Extend the Solr capacity-planning thread below, picking up right after its final sentence.

§ Extract

---+---

Re: capacity planning

Posted by Travis Low <tl...@4centurion.com>.
Our plan for the VM is just benchmarking, not production.  We will turn off
all guest machines, then configure a Solr VM.  Then we'll tweak memory and
see what effect it has on indexing and searching.  Then we'll reconfigure
the number of processors used and see what that does.  Then again with more
disk space.  And so on.  We'll try to start with a reasonable configuration
and then make intelligent guesses for our changes so we don't spend a year
on this.

What we are trying to avoid is configuring a brand new box at the hoster,
only to find we need a bigger and better box.  Or, paying too much for
something we don't need.

Thanks everyone for your input, it was very helpful.

cheers,
Travis

On Tue, Oct 11, 2011 at 2:19 PM, eks dev <ek...@yahoo.co.uk> wrote:

> Re. "I have little experience with VM servers for search."
>
> We had huge performance penalty on VMs,  CPU was bottleneck.
> We couldn't freely run measurements to figure out what the problem really
> was (hosting was contracted by customer...), but it was something pretty
> scary, kind of 8-10 times slower than advertised dedicated equivalent.

---+---

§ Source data

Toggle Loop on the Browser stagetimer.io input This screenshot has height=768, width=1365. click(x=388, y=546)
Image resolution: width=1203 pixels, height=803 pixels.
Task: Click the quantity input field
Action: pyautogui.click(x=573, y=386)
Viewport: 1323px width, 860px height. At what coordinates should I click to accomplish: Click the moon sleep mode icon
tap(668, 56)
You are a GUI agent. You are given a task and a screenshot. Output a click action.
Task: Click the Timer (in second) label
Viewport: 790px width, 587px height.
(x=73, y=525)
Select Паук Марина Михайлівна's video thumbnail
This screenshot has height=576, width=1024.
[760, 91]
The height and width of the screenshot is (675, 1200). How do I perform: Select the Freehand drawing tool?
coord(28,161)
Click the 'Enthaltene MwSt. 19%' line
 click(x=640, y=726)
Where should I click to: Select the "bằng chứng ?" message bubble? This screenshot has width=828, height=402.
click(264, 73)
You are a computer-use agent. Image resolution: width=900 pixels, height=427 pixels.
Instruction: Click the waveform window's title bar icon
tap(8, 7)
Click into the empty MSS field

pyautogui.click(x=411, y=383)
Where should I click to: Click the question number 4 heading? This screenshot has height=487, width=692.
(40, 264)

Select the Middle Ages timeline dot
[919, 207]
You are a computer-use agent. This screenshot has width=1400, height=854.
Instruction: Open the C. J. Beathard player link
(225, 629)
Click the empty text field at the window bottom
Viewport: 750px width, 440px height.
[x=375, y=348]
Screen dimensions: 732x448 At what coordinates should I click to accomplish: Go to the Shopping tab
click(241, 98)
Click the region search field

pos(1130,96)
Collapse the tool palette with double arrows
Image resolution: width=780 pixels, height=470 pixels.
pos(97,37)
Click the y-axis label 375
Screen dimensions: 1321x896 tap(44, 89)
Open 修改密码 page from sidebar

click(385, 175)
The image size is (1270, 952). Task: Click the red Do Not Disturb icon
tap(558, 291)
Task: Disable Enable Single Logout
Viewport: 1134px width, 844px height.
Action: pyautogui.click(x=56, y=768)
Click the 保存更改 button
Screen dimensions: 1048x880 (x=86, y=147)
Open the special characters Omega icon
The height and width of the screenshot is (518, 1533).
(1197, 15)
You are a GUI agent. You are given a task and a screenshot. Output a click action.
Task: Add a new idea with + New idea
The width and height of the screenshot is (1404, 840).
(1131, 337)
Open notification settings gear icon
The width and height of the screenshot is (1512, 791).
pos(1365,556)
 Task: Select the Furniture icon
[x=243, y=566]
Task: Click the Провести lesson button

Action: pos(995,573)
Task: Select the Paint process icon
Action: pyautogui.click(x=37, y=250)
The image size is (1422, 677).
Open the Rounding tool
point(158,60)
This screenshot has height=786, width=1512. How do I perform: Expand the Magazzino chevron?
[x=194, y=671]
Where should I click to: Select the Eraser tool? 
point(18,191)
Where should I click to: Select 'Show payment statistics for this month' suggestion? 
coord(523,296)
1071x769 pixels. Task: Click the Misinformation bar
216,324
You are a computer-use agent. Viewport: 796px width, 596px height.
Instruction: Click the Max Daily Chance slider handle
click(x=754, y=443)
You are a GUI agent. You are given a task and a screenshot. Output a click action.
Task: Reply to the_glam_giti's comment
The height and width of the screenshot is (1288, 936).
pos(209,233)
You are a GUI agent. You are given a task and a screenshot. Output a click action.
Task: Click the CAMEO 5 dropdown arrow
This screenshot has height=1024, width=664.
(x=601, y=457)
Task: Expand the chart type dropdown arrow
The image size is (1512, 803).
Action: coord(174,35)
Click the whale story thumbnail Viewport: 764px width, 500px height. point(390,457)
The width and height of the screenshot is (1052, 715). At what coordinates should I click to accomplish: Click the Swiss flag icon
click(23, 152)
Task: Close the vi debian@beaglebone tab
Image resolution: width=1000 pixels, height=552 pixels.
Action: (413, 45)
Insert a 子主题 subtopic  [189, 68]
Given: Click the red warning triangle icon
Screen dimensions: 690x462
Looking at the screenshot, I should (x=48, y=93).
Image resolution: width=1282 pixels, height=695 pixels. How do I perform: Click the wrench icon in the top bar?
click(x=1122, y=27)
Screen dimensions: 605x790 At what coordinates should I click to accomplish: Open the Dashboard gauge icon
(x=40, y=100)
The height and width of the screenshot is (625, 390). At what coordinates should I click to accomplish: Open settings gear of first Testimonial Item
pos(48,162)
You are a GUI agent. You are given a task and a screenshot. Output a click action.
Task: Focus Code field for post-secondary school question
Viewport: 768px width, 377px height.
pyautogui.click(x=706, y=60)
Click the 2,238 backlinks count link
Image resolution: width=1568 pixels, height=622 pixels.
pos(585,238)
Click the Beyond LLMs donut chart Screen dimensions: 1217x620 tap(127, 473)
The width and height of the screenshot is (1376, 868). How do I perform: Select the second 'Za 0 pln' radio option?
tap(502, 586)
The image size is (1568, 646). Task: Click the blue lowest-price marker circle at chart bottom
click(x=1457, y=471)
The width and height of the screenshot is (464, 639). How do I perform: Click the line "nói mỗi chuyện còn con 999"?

---+---

§ Expected answer
> Whatever its worth, if you can afford it, keep lucene away from it. Lucene
> is highly optimized machine, and someone twiddling with context switches is
> not welcome there.
>
> Of course, if you get IO bound, it makes no big diff anyhow.
>
> This is just my singular experience, might be the hosting team did not
> configure it right, or something changed in meantime (~ 4 Years old
> experience),  but we burnt our fingers that hard I still remember it
>
>
>
>
> On Tue, Oct 11, 2011 at 7:49 PM, Toke Eskildsen <te@statsbiblioteket.dk
> >wrote:
>
> > Travis Low [tlow@4centurion.com] wrote:
> > > Toke, thanks.  Comments embedded (hope that's okay):
> >
> > Inline or top-posting? Long discussion, but for mailing lists I clearly
> > prefer the former.
> >
> > [Toke: Estimate characters]
> >
> > > Yes.  We estimate each of the 23K DB records has 600 pages of text for
> > the
> > > combined documents, 300 words per page, 5 characters per word.  Which
> > > coincidentally works out to about 21GB, so good guessing there. :)
> >
> > Heh. Lucky Guess indeed, although the factors were off. Anyway, 21GB does
> > not sound scary at all.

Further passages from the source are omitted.